No hay en la reforma muchas novedades. No mejorará la calidad de la enseñanza. El diagnóstico que hace es erróneo e insuficiente, y las medicinas que propone son equivocadas y peligrosas. No sólo excluye a los maestros en su ejecución, sino que los considera el problema central. Su propuesta no es novedosa. A lo sumo profundiza los lineamientos centrales de la ACE, mismos que han resultado un reverendo fracaso. Si acaso, lo que ahora pretende hacer en nombre de la creación de un servicio profesional del magisterio es dar un paso más en la afectación de derechos laborales de los docentes, como el de la estabilidad en el empleo. Es más de lo mismo, pero peor.

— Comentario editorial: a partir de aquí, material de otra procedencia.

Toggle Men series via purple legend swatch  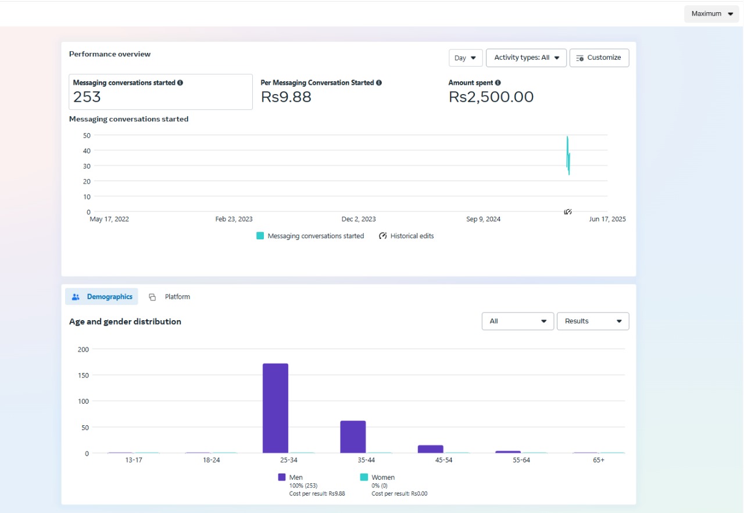tap(282, 478)
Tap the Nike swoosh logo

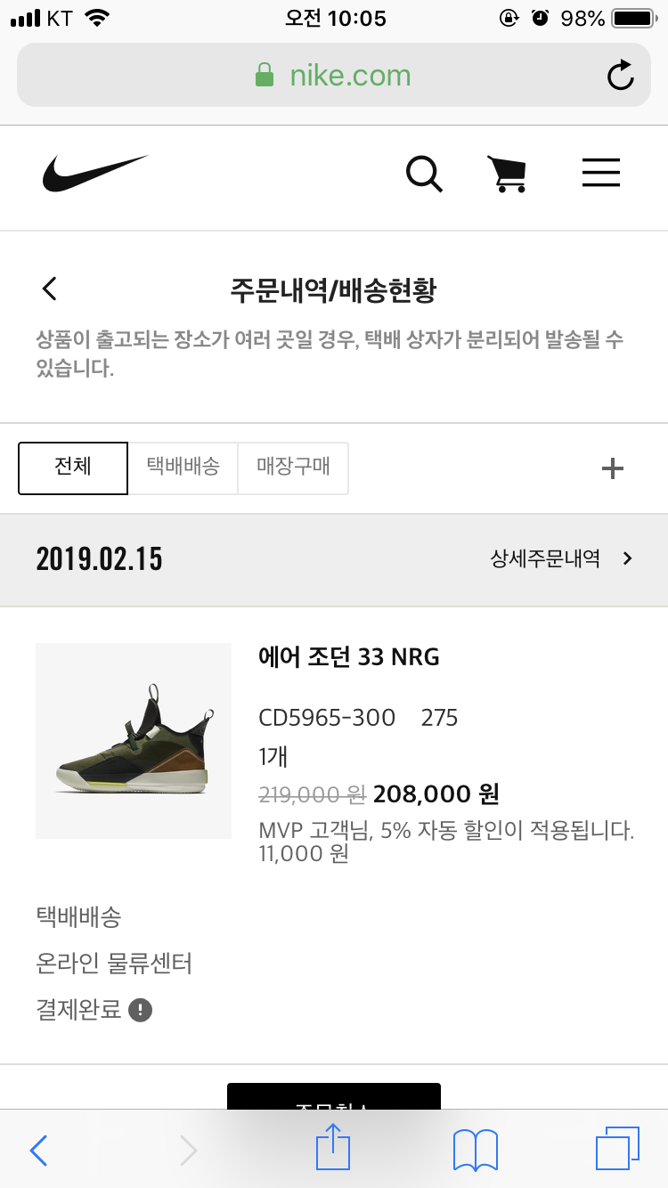coord(95,173)
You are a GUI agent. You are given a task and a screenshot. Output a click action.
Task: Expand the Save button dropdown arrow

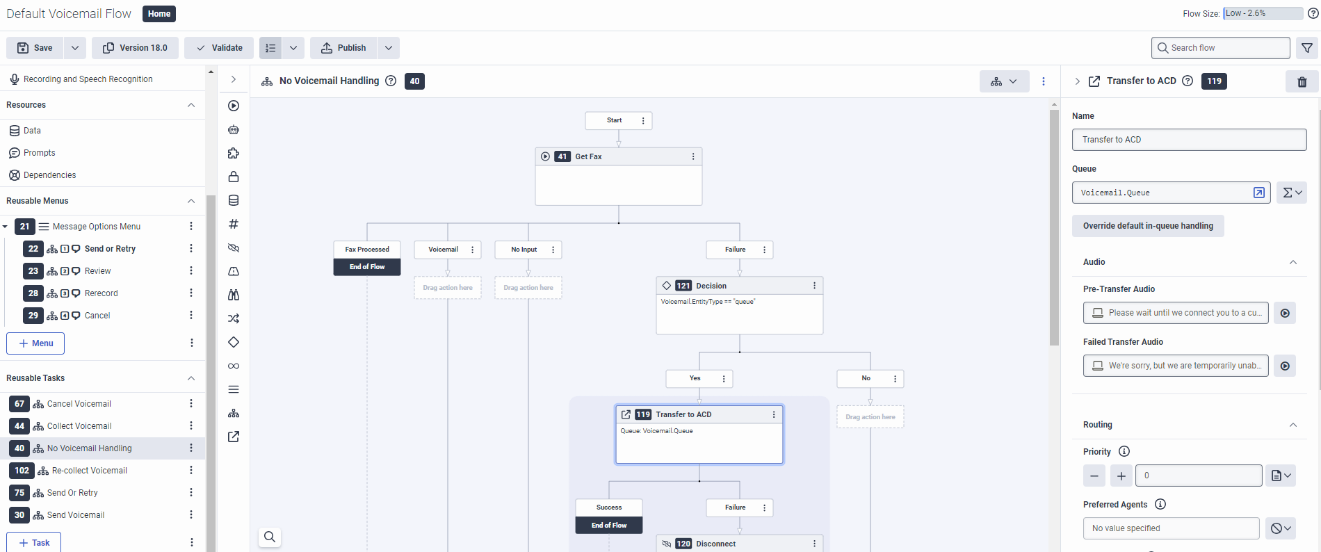(x=75, y=48)
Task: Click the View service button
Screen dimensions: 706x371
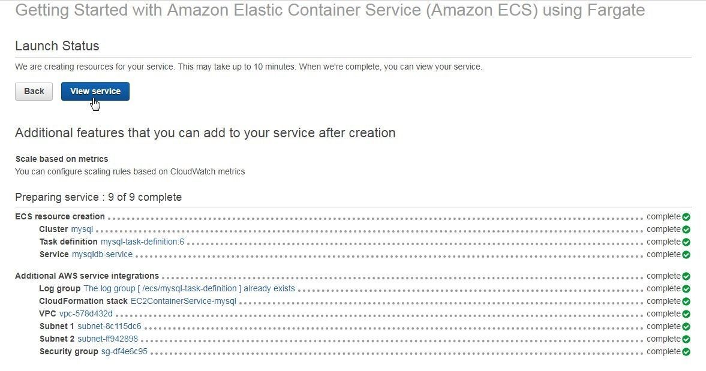Action: (x=95, y=91)
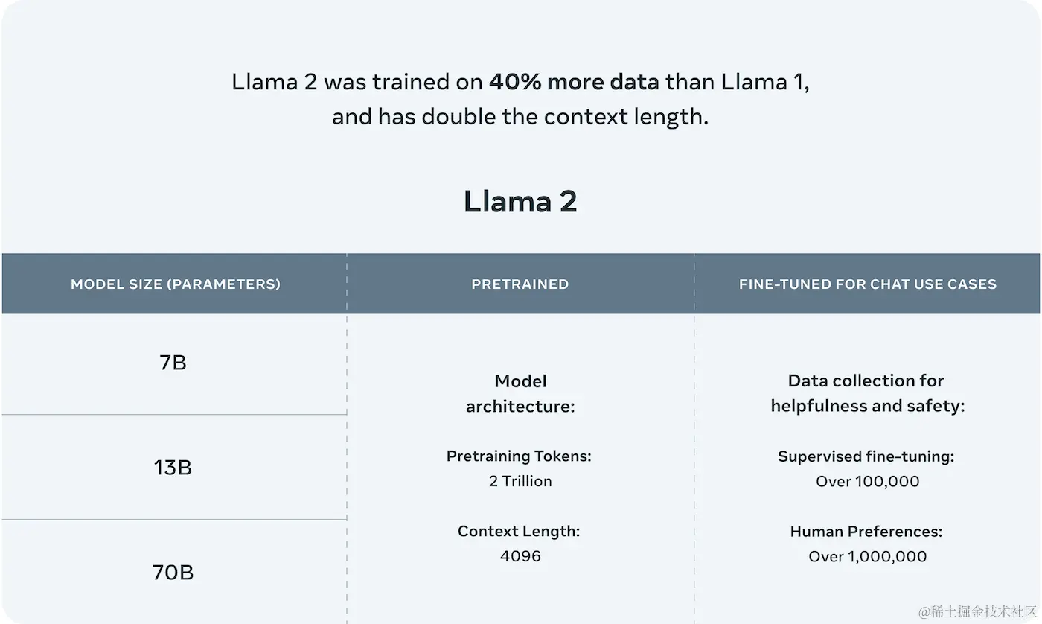Viewport: 1042px width, 624px height.
Task: Click the 70B model size row
Action: click(x=173, y=572)
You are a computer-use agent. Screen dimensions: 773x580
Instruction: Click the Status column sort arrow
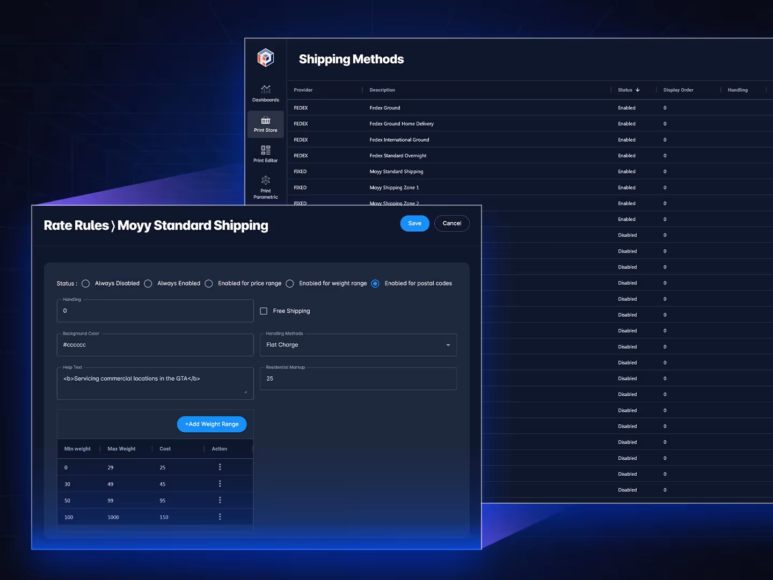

La reforma no afectará significativamente el poder de Elba Esther. Su fuerza no proviene solamente del hecho de que directores e inspectores sean personal sindicalizado, ni de que controle la admisión al sistema educativo de una parte de los nuevos maestros. Eso es sólo una pequeña parte de su andamiaje. Los concursos de oposición para los profesores de nuevo ingreso no han disminuido en nada su influencia. Al contrario. Sus fieles se las han arreglado para seguir controlando el ingreso en contubernio con las autoridades educativas.

El poder de Gordillo es una compleja telaraña de intereses gremiales, profesionales, políticos y económicos, cuyo corazón es el monopolio de la representación gremial y el apoyo que el gobierno federal le brinda para mantenerlo. Esta red está diseñada para resistir una gran tensión estructural. Arrancar uno de sus hilos no la destruye.

La reforma de Peña no romperá esa telaraña. El gobierno necesita a Elba Esther como aliada, y ella depende de este pacto para sobrevivir. Podrán presionarse mutuamente, pero no prescindir uno del otro. El fracaso de la iniciativa está anunciado.